> [How to complete this task]:
Working through the records below, count the lines that include "computer". The reply is that number alone.

(Dataset excerpts)
Start of Block

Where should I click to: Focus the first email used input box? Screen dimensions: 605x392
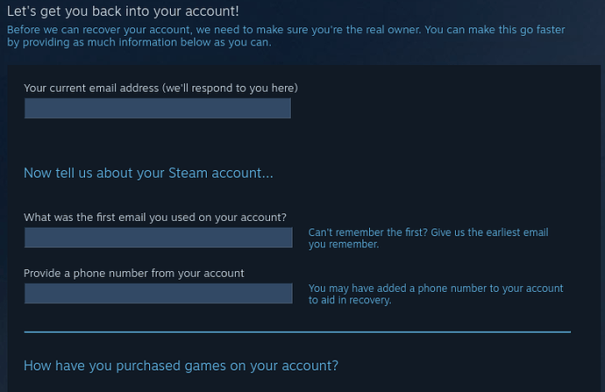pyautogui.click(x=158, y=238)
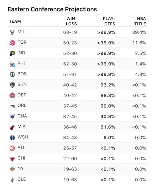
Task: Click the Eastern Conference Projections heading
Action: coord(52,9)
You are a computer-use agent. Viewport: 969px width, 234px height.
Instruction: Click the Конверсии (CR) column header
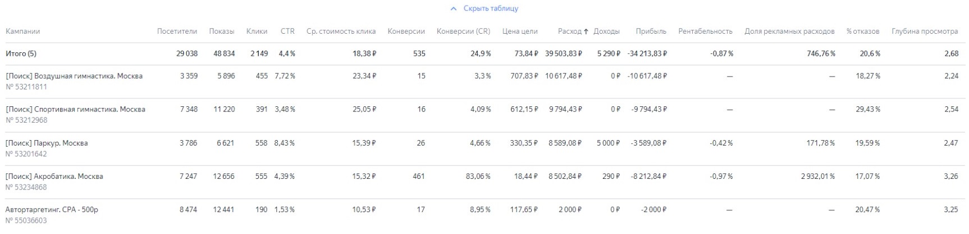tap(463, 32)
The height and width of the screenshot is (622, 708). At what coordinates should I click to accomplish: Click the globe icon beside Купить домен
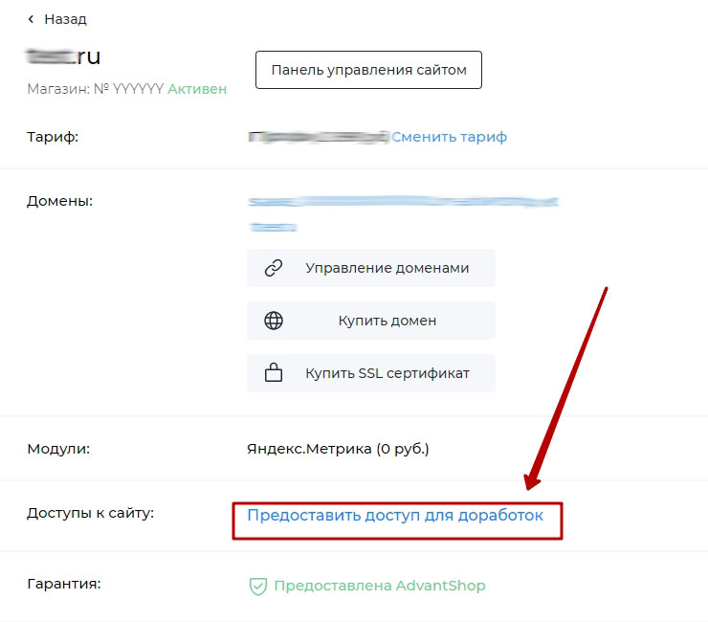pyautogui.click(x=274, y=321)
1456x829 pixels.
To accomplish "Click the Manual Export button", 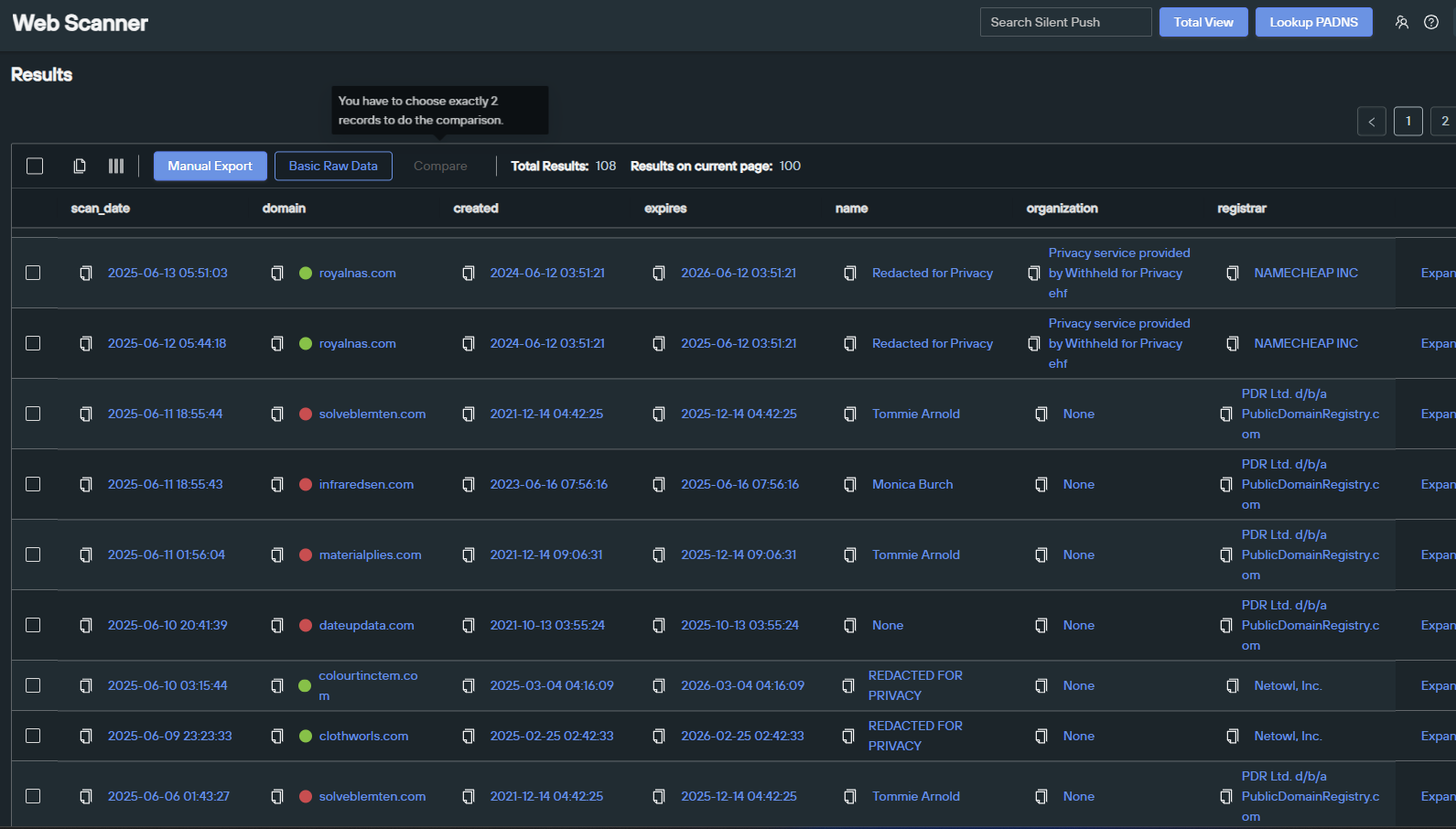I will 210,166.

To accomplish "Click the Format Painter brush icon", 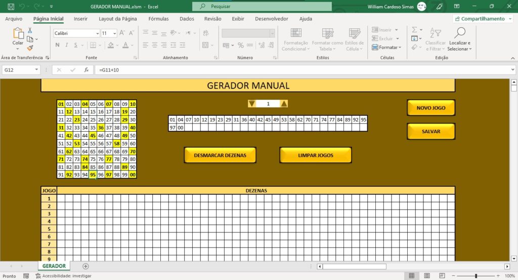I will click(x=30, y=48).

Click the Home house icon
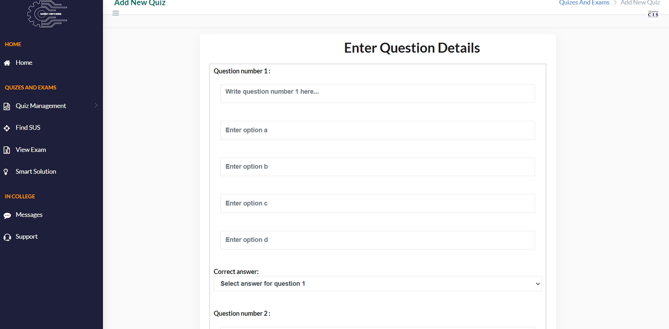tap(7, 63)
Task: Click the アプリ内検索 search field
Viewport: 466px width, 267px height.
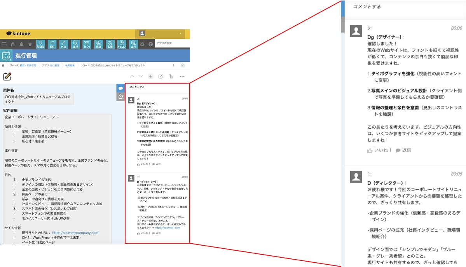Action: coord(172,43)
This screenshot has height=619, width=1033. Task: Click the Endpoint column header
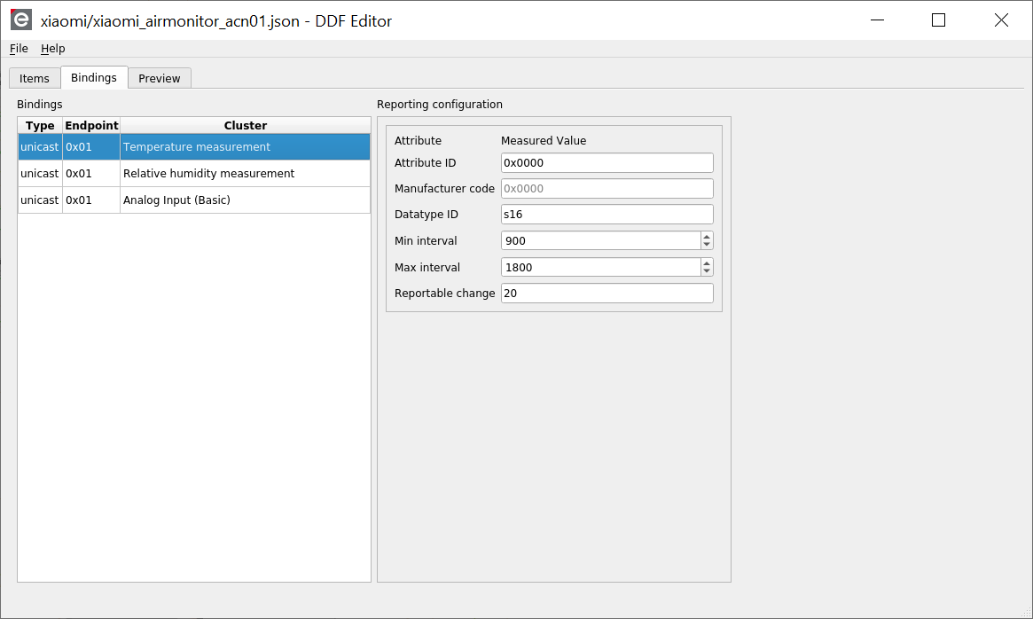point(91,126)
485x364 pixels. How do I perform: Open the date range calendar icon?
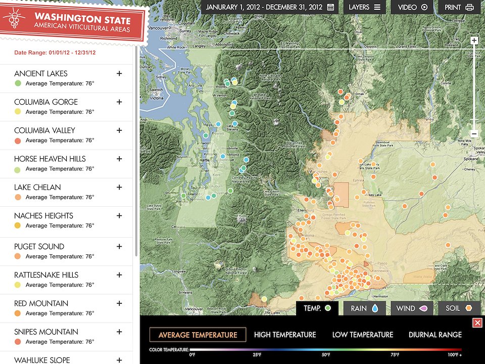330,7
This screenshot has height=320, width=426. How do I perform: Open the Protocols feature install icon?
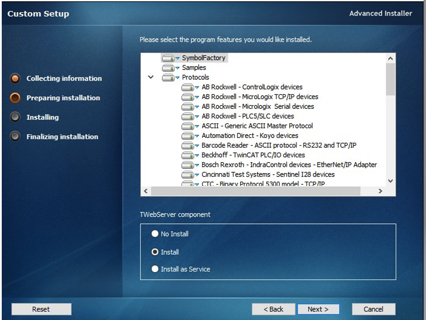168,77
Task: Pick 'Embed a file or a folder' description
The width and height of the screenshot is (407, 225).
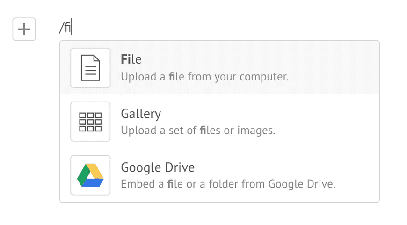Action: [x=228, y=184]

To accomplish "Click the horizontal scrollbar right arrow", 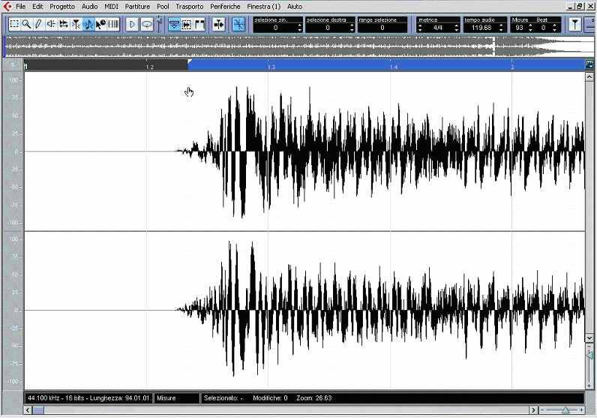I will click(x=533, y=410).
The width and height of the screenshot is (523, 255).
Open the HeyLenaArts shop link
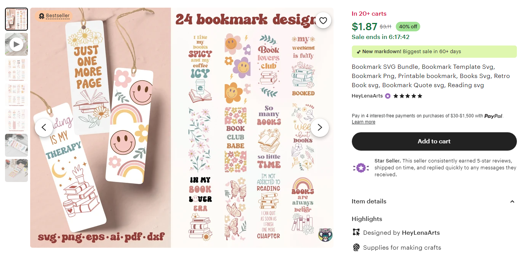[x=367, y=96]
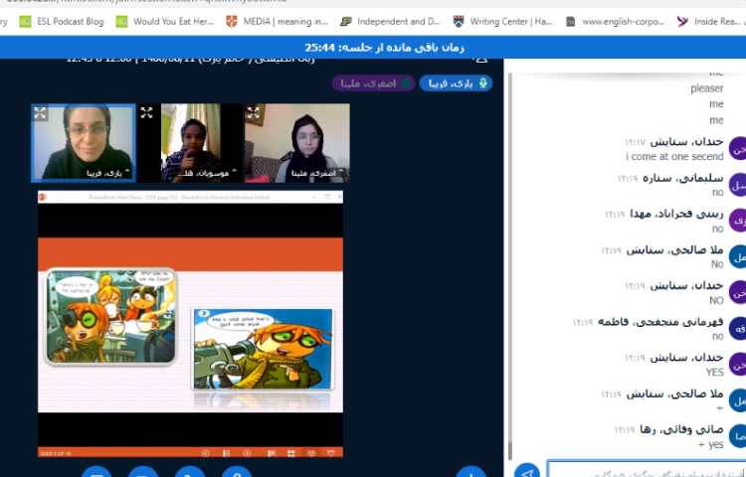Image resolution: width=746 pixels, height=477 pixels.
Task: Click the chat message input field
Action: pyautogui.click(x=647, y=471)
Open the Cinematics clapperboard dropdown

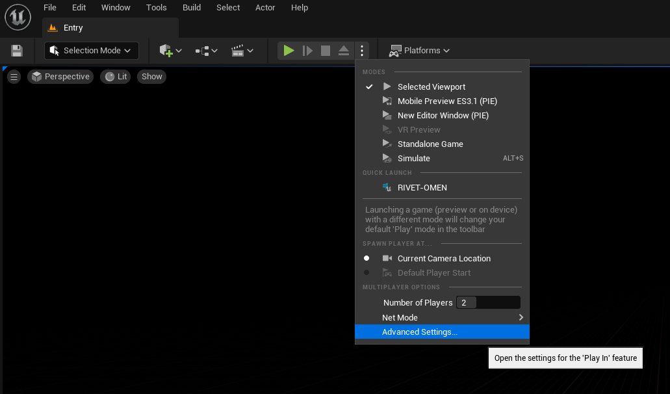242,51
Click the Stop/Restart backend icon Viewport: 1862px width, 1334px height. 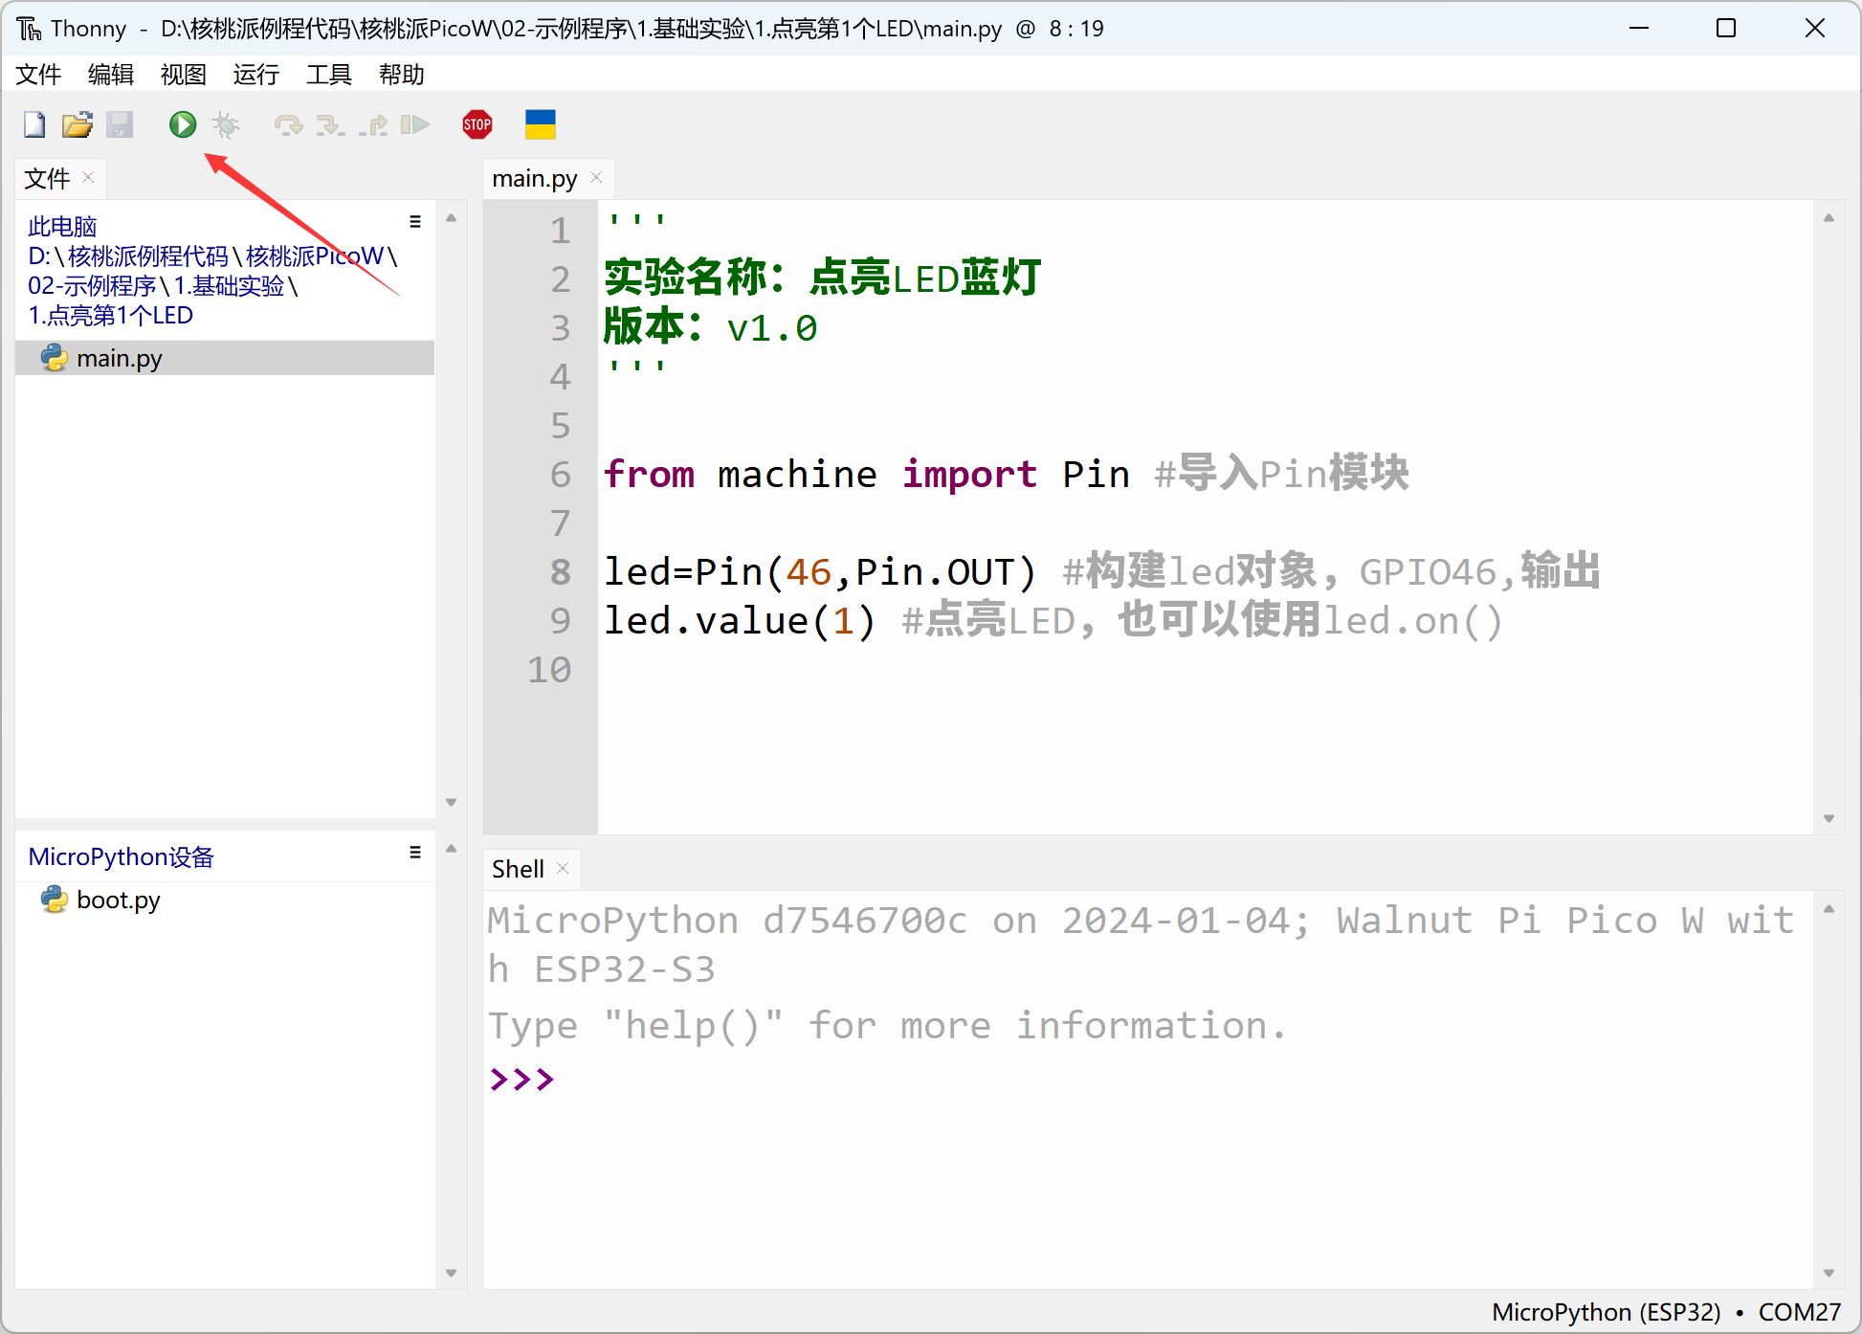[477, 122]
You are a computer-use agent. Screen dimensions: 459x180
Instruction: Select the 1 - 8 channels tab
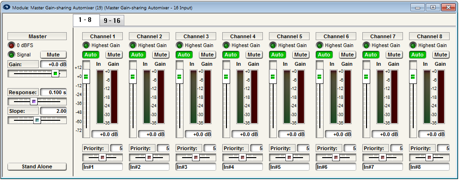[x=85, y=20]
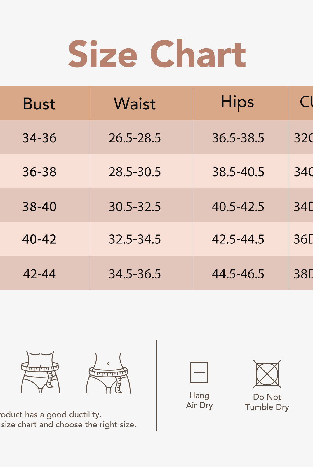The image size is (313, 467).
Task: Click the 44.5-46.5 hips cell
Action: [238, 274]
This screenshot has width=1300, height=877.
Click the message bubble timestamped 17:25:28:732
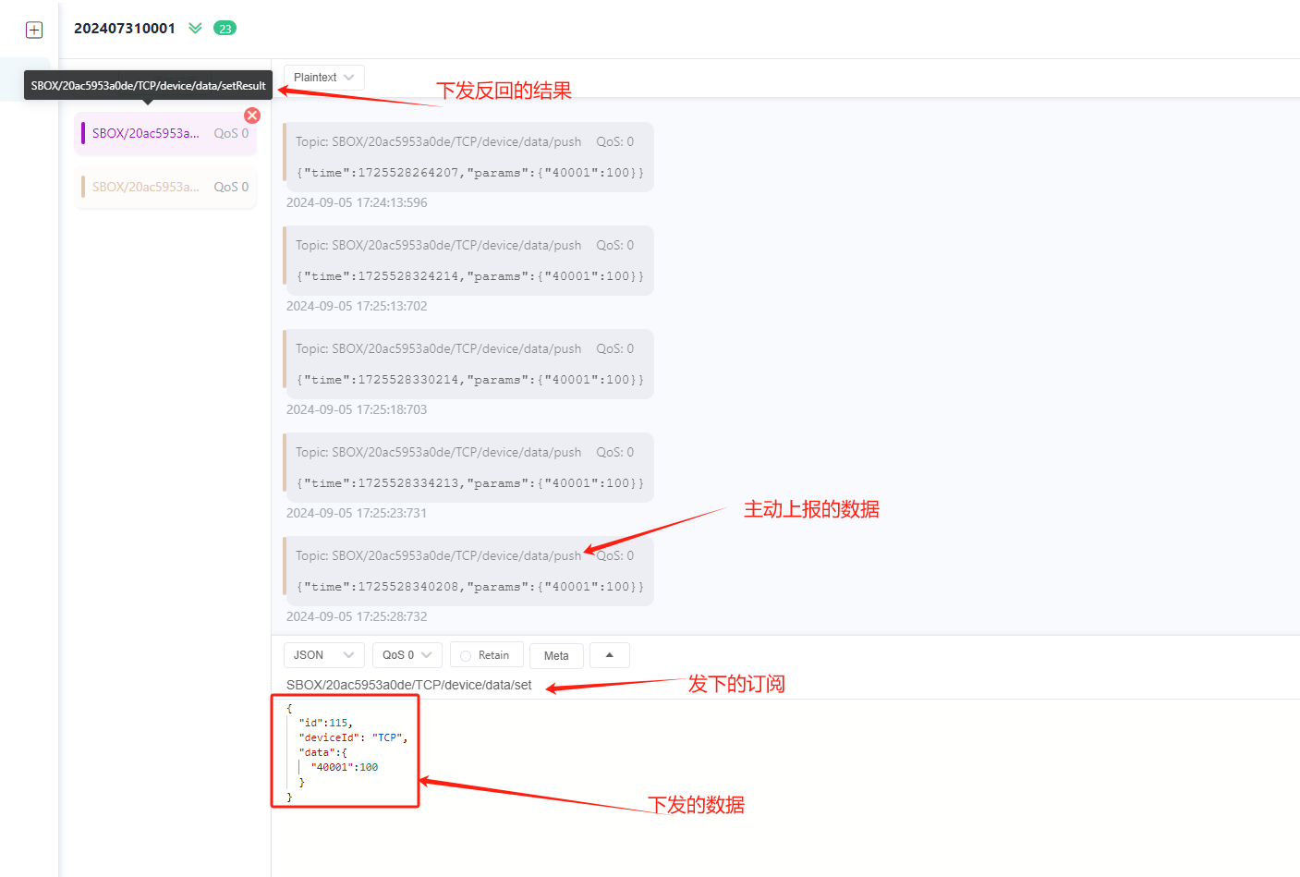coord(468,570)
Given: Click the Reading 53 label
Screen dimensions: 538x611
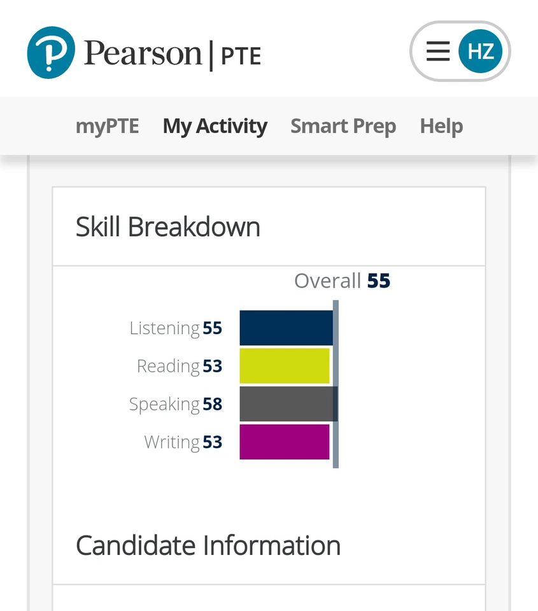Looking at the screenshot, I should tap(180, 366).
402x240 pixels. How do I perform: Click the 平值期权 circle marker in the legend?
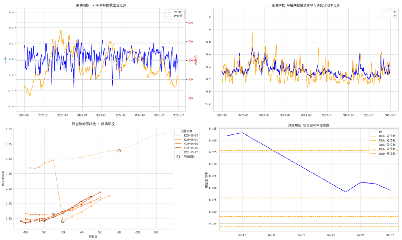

End of Block

> [Result for this exercise]:
2